河源翻譯公司關鍵字:During this period, the RMB interest rate from 11% to 2.25%, plus interest tax factor is only 1.18%, much lower than the interest rate dollars. Interest rate parity in accordance with the requirements of the renminbi's nominal exchange rate should be "excess depreciation" once, such as depreciation to 1:11, and then produce the expected appreciation, to be able to maintain domestic and international economic專業翻譯公司服務最好的 balance. However, in order to maintain economic專業翻譯公司服務最好的 stability in Asia, the nominal exchange rate does not depreciate the yuan rise, while taking measures to maintain the real exchange rate depreciation of the export, though the export without problems, but can not stop the imports, and devaluation of the renminbi is expected to have a serious, leading domestic and international economy is not balance, large capital outflows.

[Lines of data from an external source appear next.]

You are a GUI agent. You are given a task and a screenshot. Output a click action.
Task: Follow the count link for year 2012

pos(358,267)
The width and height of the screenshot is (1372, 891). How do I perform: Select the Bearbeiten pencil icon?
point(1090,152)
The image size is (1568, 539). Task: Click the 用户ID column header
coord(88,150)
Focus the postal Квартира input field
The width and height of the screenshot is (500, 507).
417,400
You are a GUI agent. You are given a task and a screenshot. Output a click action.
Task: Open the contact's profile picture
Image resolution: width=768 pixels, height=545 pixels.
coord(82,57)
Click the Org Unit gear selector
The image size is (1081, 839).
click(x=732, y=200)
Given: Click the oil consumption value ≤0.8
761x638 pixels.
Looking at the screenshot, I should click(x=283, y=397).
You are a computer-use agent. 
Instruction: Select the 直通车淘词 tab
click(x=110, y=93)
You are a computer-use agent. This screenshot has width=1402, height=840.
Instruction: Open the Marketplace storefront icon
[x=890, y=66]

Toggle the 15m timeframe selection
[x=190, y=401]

RMB exchange rate "managed float", the Chinese government政府許可的定點正規翻譯公司 in 1994, has officially announced that once again there is no problem, just relax in the practice of government政府許可的定點正規翻譯公司 intervention, the exchange rate fluctuations amplified to 1% or more, you can. I'm afraid to grasp the key issues of floating exchange rates after the --- is floating, or to fall?
The value of a fixed exchange rate of foreign currency movements called "appreciation, depreciation," a floating exchange rate, in accordance with the definition of direct price, depreciation is called float, float downward revaluation is called. The key is to determine the future trend of the yuan an international balance of payments changes. Many people believe that China's current foreign exchange reserves are 160 billion dollars is huge, the yuan should appreciate. But I think that China will reduce the balance of payments surplus: exports will be subject to U.S. economic專業翻譯公司服務最好的 restructuring and its impact on statistical methods year in the second half of 2000, falling down from the peak; imports will continue to grow, not only because of accession to the WTO to reduce tariffs, and because the domestic economy to start, especially the needs of national defense and strategic industries, nurturing and development of high-tech industries, expanding demand for imports.